将下方条目中从含有“Given: Check the 不是null box for update_time”的那一行起、直至条目末尾（首尾均包含）的各行整理成 Markdown 表格，两列分别为“序号”和“条目行”，空行略去。答案中不要放入图片。

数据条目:
┏━━
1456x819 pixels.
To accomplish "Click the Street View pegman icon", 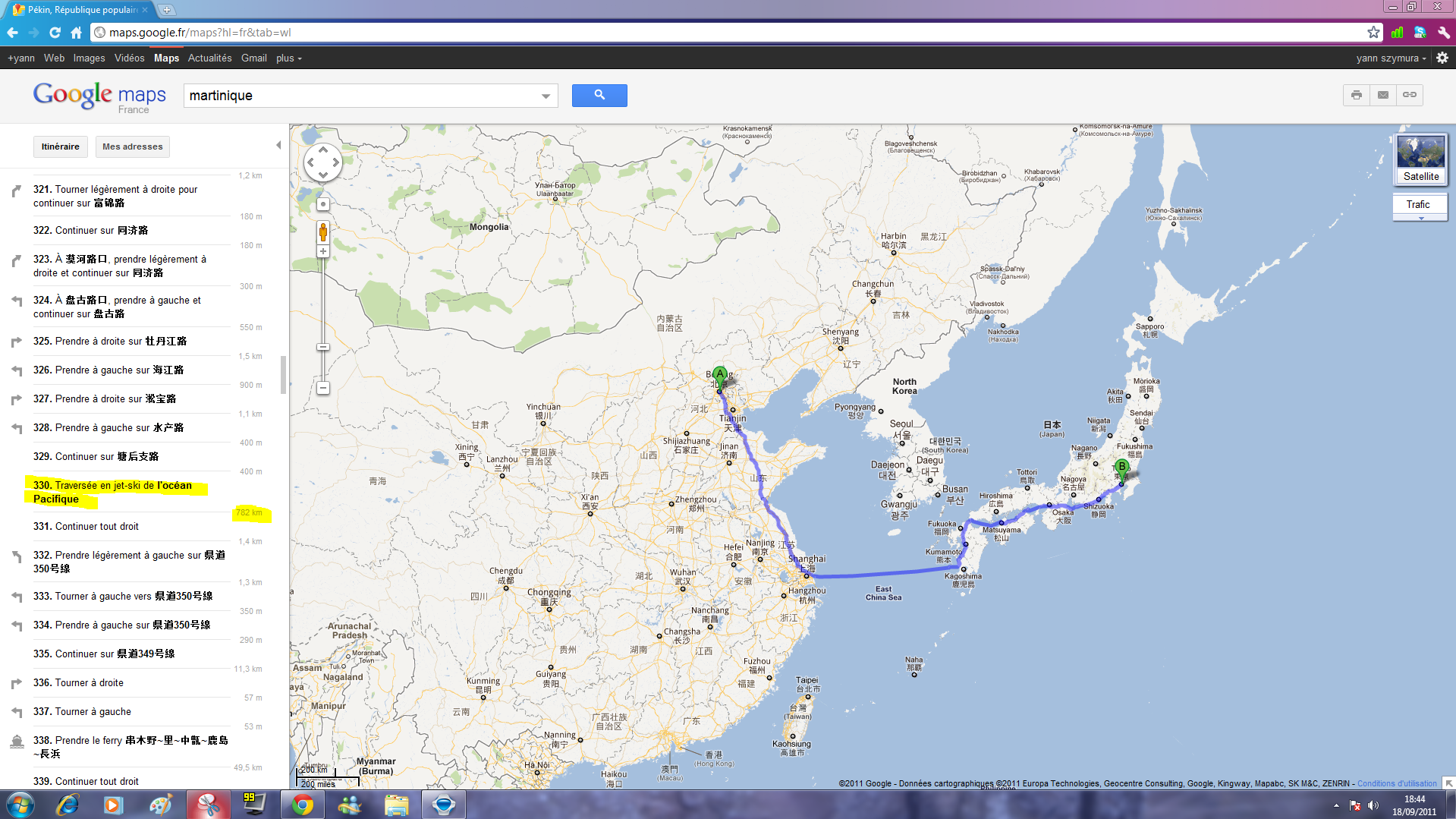I will (323, 232).
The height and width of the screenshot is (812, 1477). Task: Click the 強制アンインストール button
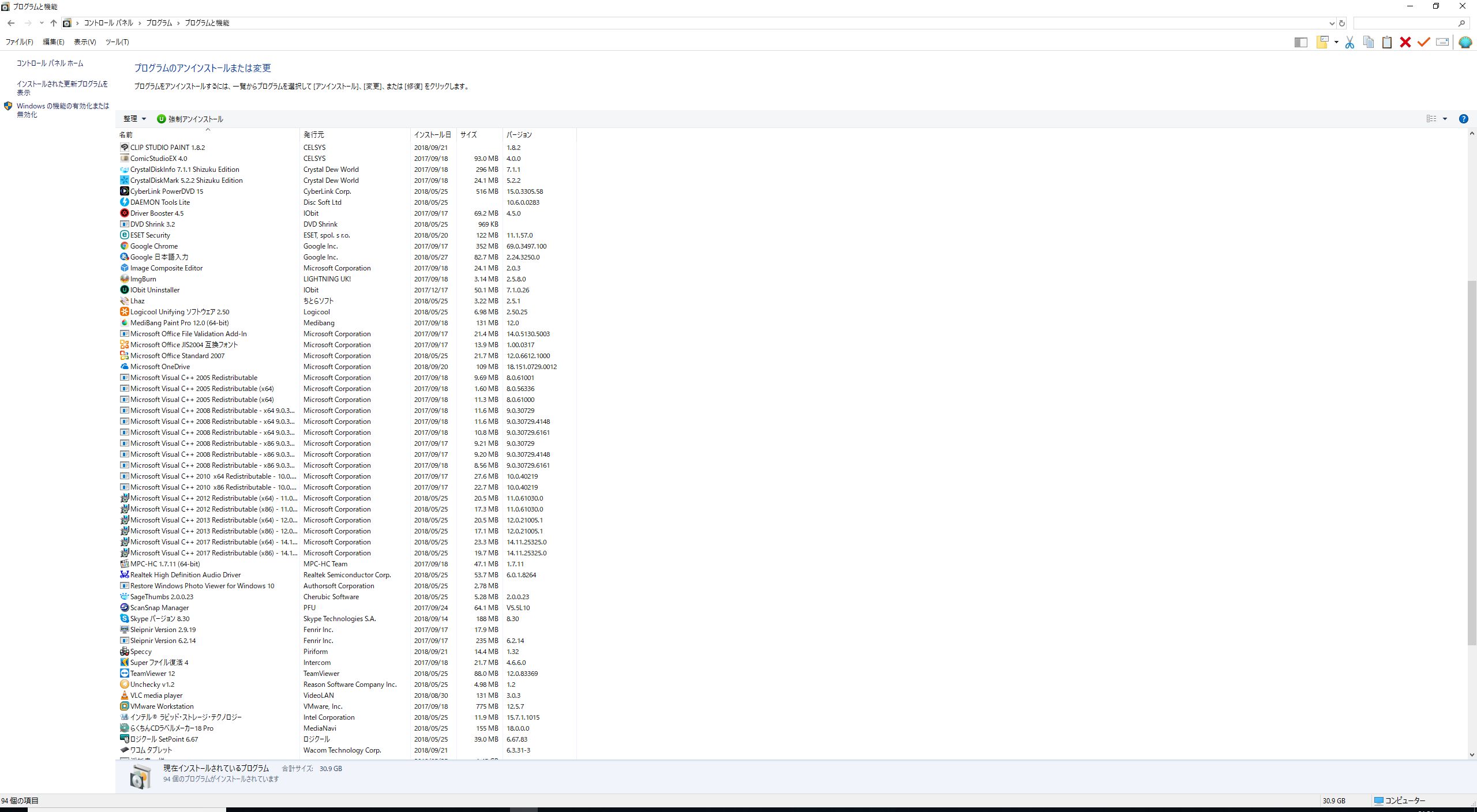coord(190,119)
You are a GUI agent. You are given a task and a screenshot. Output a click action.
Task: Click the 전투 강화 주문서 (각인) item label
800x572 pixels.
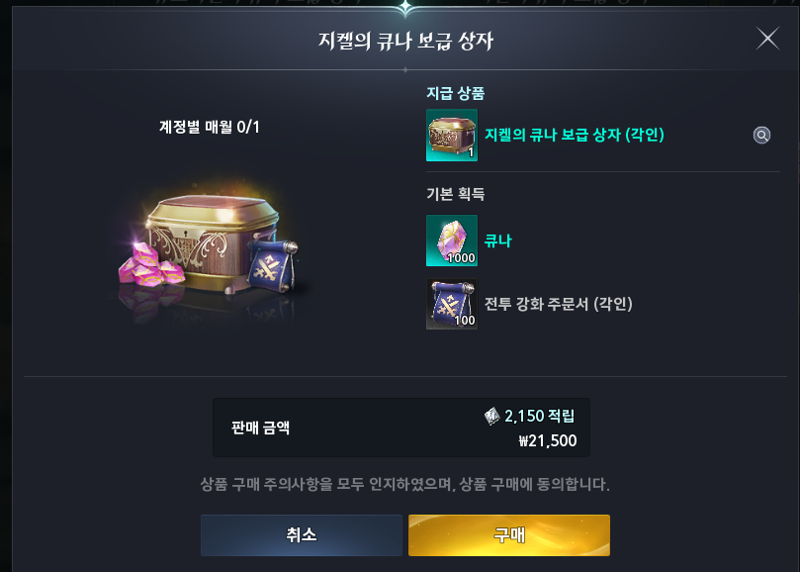558,304
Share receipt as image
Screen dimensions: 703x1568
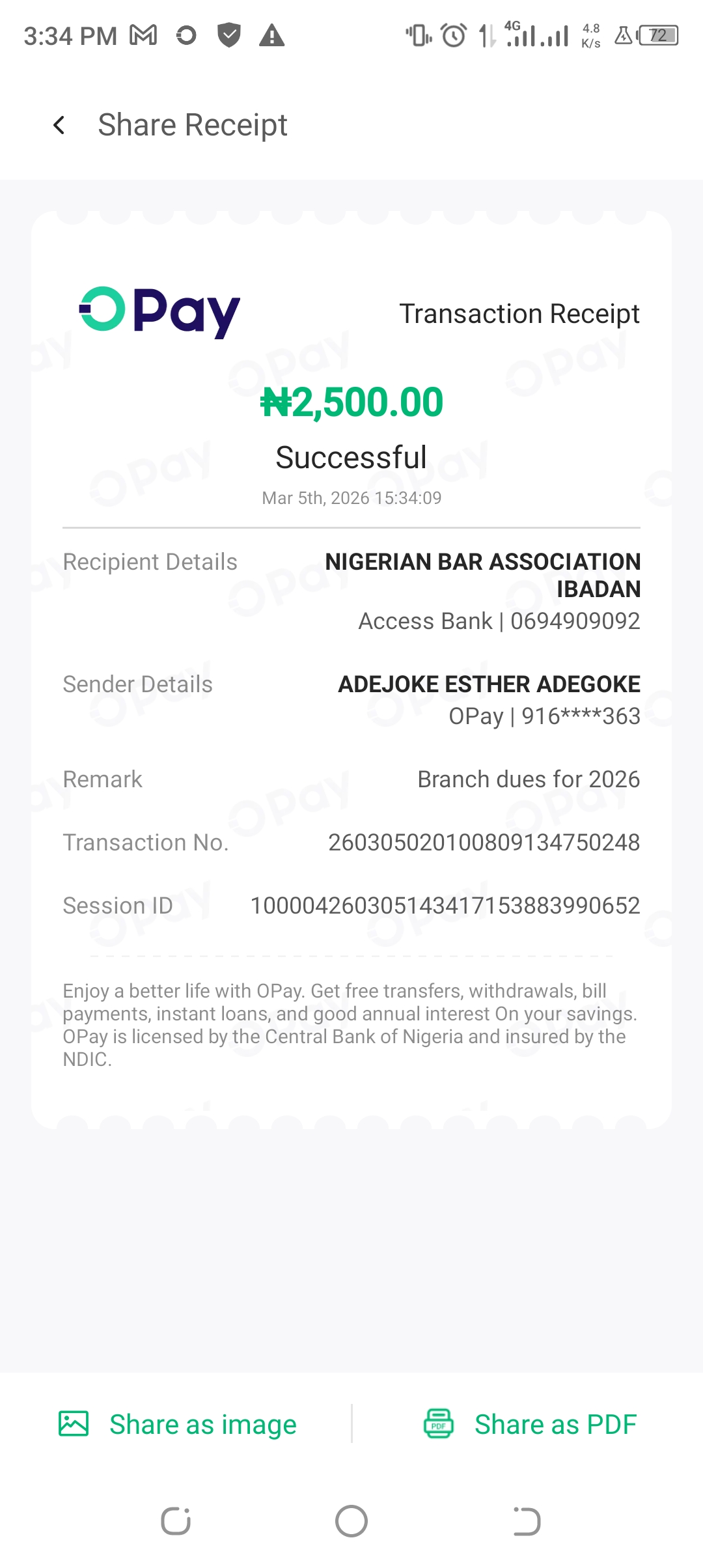[202, 1424]
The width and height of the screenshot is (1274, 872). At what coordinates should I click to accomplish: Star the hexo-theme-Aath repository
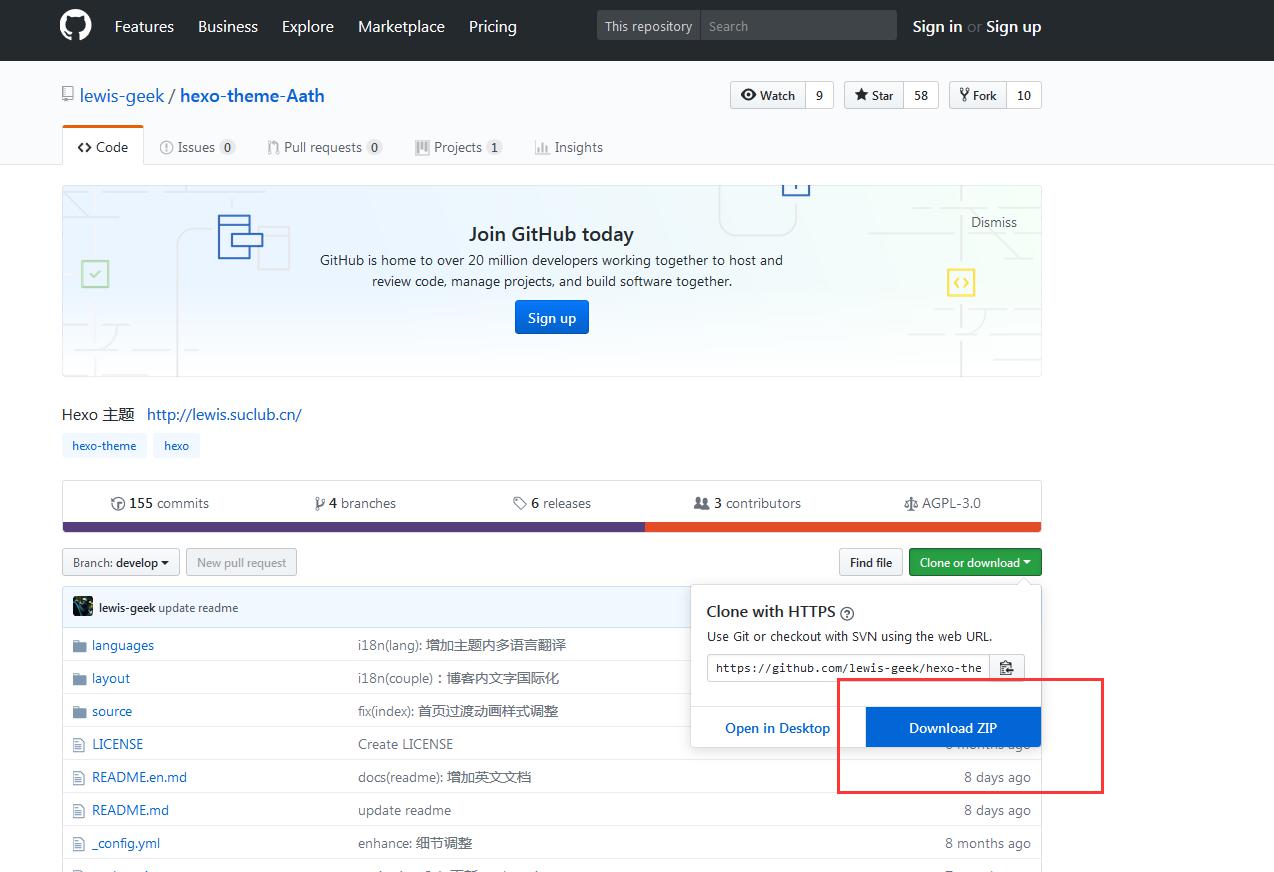(874, 95)

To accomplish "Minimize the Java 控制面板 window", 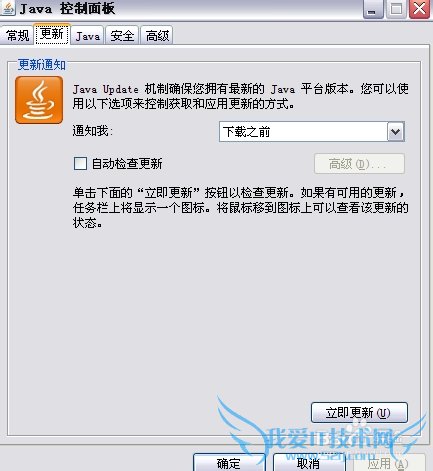I will point(373,9).
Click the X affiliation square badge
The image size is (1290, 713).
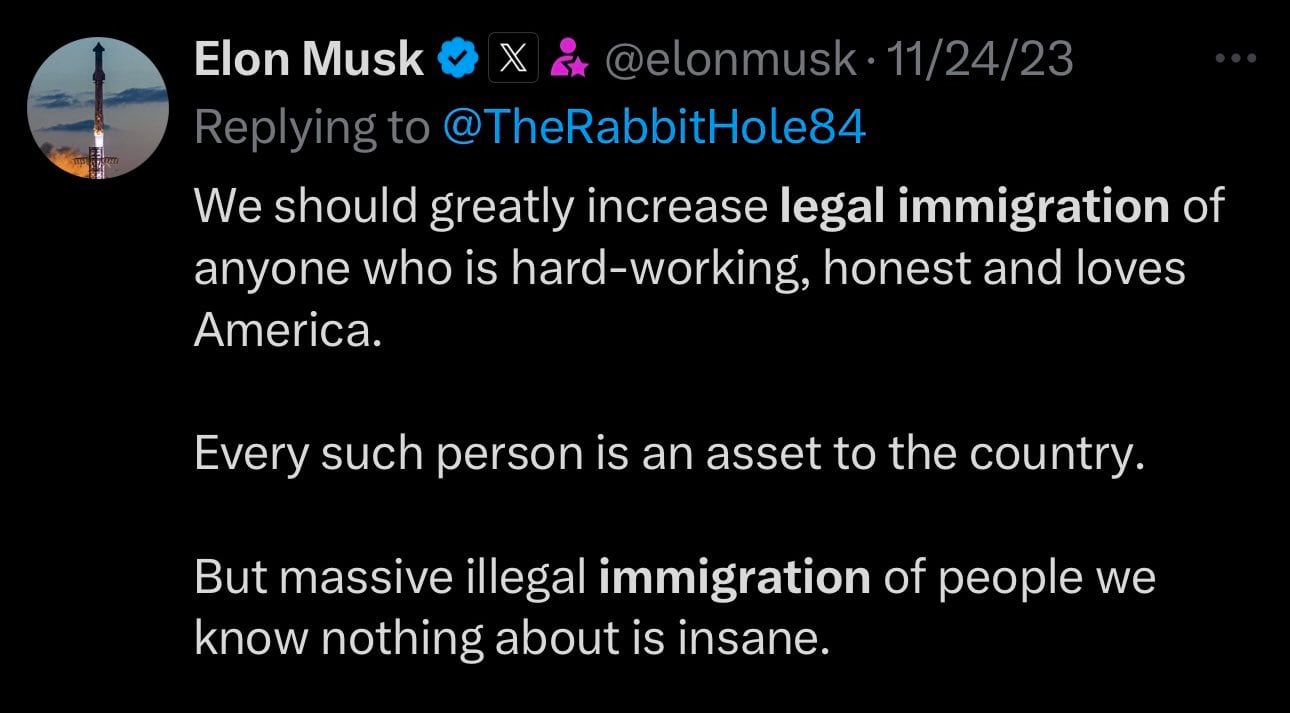(512, 58)
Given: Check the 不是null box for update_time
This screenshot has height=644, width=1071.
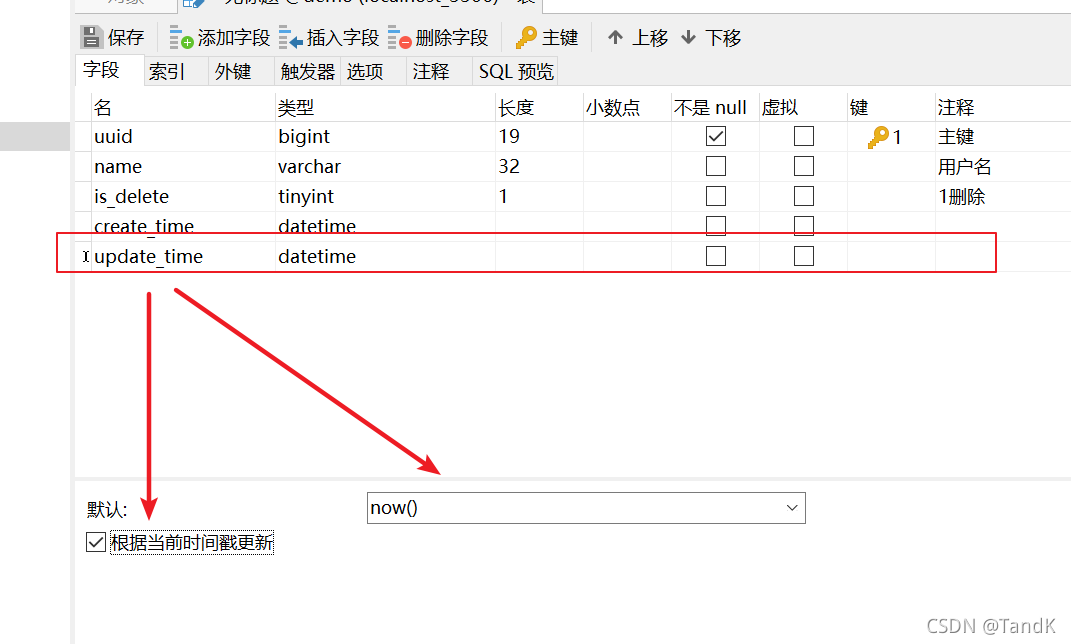Looking at the screenshot, I should coord(715,256).
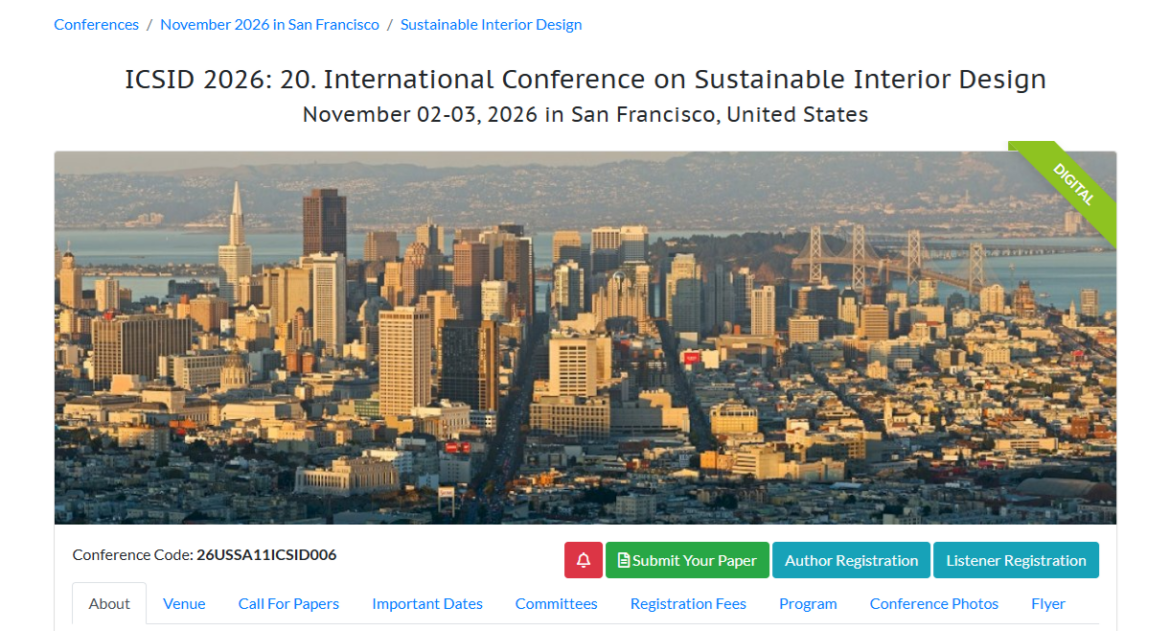
Task: Open the Committees tab
Action: [556, 604]
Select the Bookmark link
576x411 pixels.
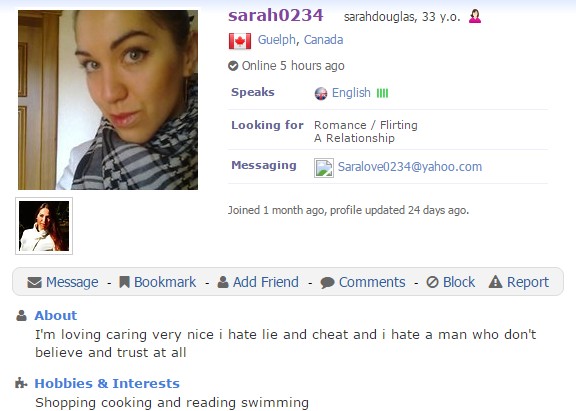pyautogui.click(x=165, y=282)
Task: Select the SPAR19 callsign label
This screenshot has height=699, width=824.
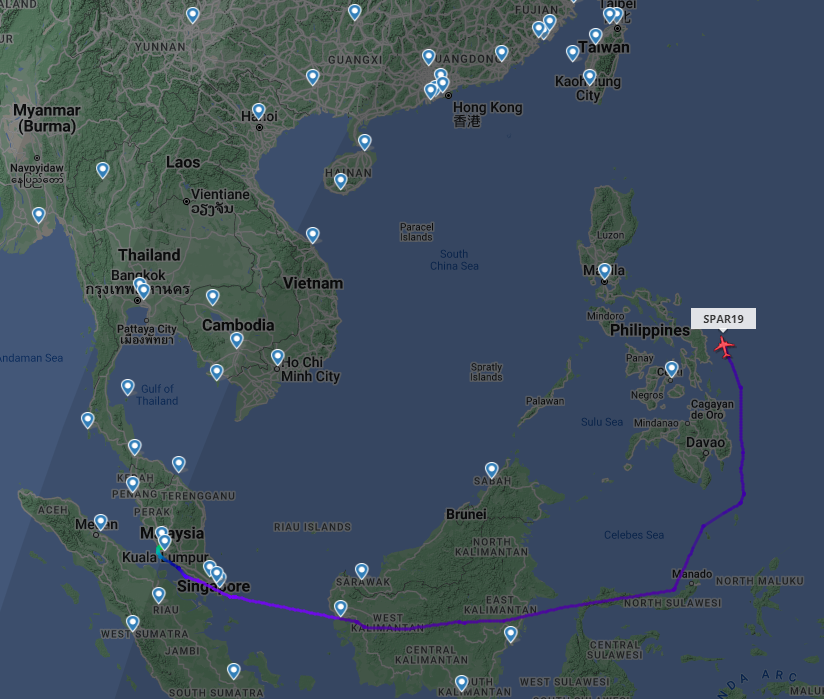Action: pos(723,318)
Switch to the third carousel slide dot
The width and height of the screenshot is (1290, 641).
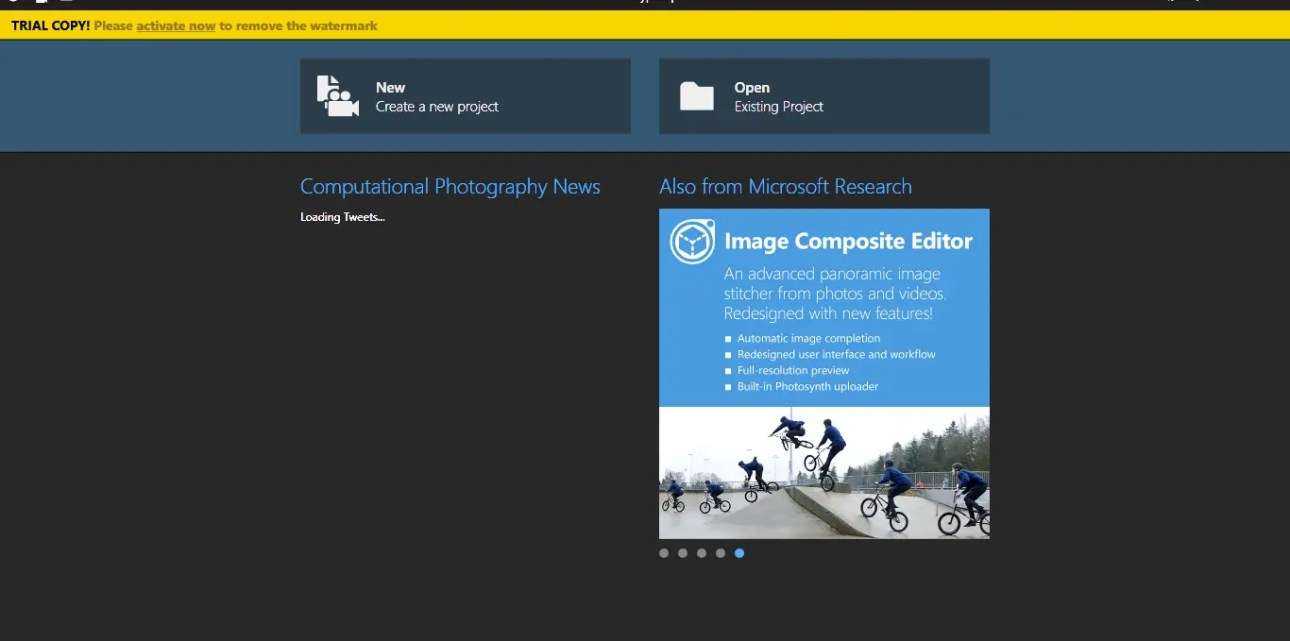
┗━━
参考答案:
| 序号 | 条目行 |
|---|---|
| 1 | Given: Check the 不是null box for update_time |
| 2 | This screenshot has height=644, width=1071. |
| 3 | Looking at the screenshot, I should coord(715,256). |
| 4 | Task: Open the Committees tab |
| 5 | Action: [556, 604] |
| 6 | Select the Bookmark link |
| 7 | 576x411 pixels. |
| 8 | pyautogui.click(x=165, y=282) |
| 9 | Task: Select the SPAR19 callsign label |
| 10 | This screenshot has height=699, width=824. |
| 11 | Action: pos(723,318) |
| 12 | Switch to the third carousel slide dot |
| 13 | The width and height of the screenshot is (1290, 641). |